As a busy media training course director, the most important thing I find to get across to our delegates is the fact that a media interview is not something to be frightened of. It is an opportunity for you to speak to a broad audience about your messages.
Whether you have been asked to respond to a reactive situation or you have managed to get an interview off the back of stellar PR work from the press team, you have a fantastic opportunity to tell people what you think they need to hear.
How much money would a 3 minute radio ad cost during an LBC breakfast programme, or a 30 second ad on Sky News? How many people would be involved in preparing those and how much time would be spent ensuring that it was completely right for that audience at that time?
Now, not everyone has that time to put into every interview they do, but preparation is key to making sure that no matter what comes your way in terms of questions, you will always be able to stay in control of the interview and get across what you wanted to say.
Each media opportunity should be approached differently, for example, the Evening Standard paper in London is going to have a very different audience and readership to the Daily Mail and the Today Programme will require a different preparation to an interview on a regional BBC midmorning phone-in show.
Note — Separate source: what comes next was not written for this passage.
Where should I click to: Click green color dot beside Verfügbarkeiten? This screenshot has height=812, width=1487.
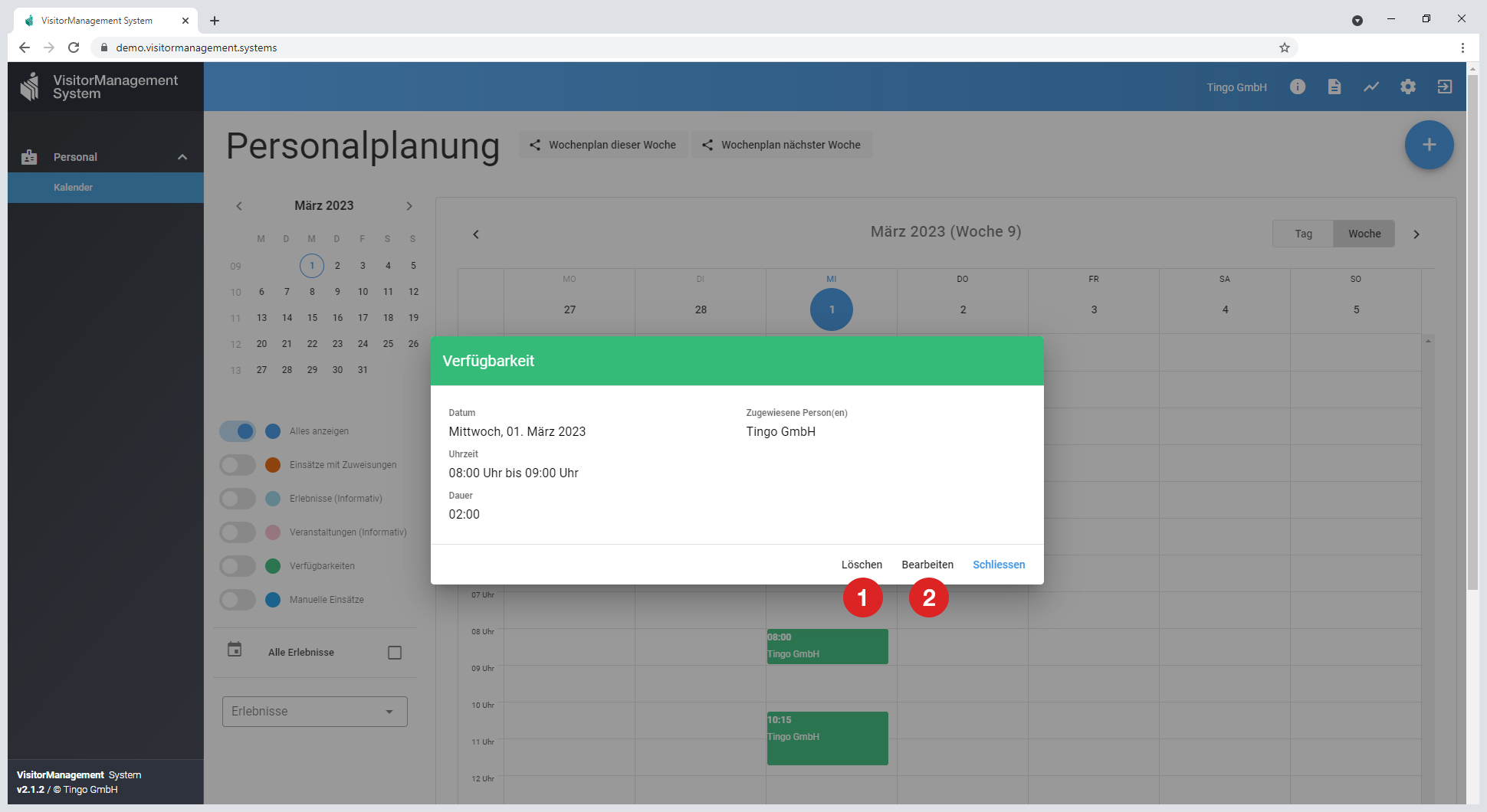[x=273, y=566]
Research and an understanding of what you will be appearing on/in is essential in getting the right tone for the interview.
How many times have you listened to politicians being interviewed and wanted to throw your shoe at the radio/tv because they are not answering the question! Gordon Brown’s latest tangle with Sky’s Adam Boulton is a classic example of how a media interview can go wrong if you do not stay in control or acknowledge the question being asked.
We will see what the damage will be from that interview, and the subsequent one for the BBC, but it shows that no matter how experienced you are, you can never let your guard down in front of the camera!
Post by Suzy Richards (Head of Training for TNR Communications)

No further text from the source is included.